Limitations & Future Work

  • The strategy space consists of 12 manually predefined social strategies; coverage and granularity will affect the performance ceiling. Real-world open social interactions may require automated expansion or hierarchical strategy libraries.
  • The per-turn evaluator is an LLM itself, which may introduce bias, scale drift, and self-consistency issues. Although the final judge is separated, online learning is still limited by the quality of the shaping reward.
  • The paper primarily validates in two-agent Sotopia scenarios; whether it applies to multi-party group interactions, long-term memory, and alliance formation has not been fully explored.
  • While the design rationale uses adversarial bandits, the paper provides no rigorous regret guarantees. This is understandable in highly non-stationary LLM environments but leaves room for theoretical analysis.
  • vs. Sotopia-RL / SDPO: These methods improve social behavior through offline training or preference optimization at the cost of data collection and model updates. ALSO does not change model parameters, making it more suitable for rapid deployment adaptation.
  • vs. OPRO / EvoPrompt: They treat prompt optimization as a search on static tasks. ALSO treats each turn's strategy selection as an online decision, responding to reward drift during the dialogue.
  • vs. External Planner Methods: Methods like Sotopia-Ω, DAT, and EPO rely on off-policy learned planners. ALSO adjusts strategies based on feedback directly during interaction, avoiding the need to retrain planners for every new strategy.
  • Insight: For agent systems, many "capability deficiencies" may result from a lack of an online adjustable behavioral strategy layer rather than the base model's limitations.

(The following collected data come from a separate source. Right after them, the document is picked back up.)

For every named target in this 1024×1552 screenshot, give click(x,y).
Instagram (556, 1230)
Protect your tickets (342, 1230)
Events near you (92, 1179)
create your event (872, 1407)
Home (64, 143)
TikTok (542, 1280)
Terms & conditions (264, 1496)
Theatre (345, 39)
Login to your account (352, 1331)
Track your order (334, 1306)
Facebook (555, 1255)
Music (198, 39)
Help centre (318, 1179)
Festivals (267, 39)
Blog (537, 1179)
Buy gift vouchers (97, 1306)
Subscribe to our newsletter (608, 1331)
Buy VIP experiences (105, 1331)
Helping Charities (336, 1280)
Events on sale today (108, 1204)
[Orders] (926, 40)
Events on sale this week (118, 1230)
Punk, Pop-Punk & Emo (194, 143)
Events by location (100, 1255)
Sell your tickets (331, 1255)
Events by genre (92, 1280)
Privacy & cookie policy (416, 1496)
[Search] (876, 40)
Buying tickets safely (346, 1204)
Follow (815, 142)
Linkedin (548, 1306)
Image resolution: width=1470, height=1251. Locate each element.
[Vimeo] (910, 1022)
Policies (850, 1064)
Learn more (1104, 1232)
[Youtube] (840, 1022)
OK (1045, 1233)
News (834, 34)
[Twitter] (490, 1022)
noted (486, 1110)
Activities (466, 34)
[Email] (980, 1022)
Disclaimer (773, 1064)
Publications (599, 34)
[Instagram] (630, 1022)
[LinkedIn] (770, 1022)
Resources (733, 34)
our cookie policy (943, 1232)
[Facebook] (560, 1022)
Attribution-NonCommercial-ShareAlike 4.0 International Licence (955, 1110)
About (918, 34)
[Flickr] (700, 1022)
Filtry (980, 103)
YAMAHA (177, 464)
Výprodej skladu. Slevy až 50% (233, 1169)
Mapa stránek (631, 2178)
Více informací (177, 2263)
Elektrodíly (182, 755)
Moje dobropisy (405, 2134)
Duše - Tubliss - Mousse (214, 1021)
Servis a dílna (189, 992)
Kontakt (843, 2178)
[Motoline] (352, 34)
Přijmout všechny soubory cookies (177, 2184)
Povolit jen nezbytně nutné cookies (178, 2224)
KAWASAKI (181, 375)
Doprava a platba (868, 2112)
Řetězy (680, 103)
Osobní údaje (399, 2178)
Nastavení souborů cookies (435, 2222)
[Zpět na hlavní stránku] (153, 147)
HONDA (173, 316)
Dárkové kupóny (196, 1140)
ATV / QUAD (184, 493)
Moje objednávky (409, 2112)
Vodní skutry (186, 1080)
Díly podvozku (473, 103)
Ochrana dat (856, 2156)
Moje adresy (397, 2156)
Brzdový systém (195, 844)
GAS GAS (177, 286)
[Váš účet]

Decoupling the strategy layer from the persona is a practical direction for building controllable social intelligence agents.

Rating

  • Novelty: ⭐⭐⭐⭐☆ Specifically targeting social strategy optimization as an adversarial online bandit is highly relevant, though the core algorithmic components stem from existing online learning concepts.
  • Experimental Thoroughness: ⭐⭐⭐⭐☆ Includes main results, ablations, bilateral/unilateral analysis, cross-scenario, and heterogeneous model analysis, though still focused on the Sotopia suite.
  • Writing Quality: ⭐⭐⭐⭐☆ Problem definition and algorithm flow are clear; experimental interpretations map well to social interaction mechanisms.
  • Value: ⭐⭐⭐⭐☆ Provides valuable reference for online behavioral control of multi-agent systems, especially for applications where model fine-tuning is undesirable.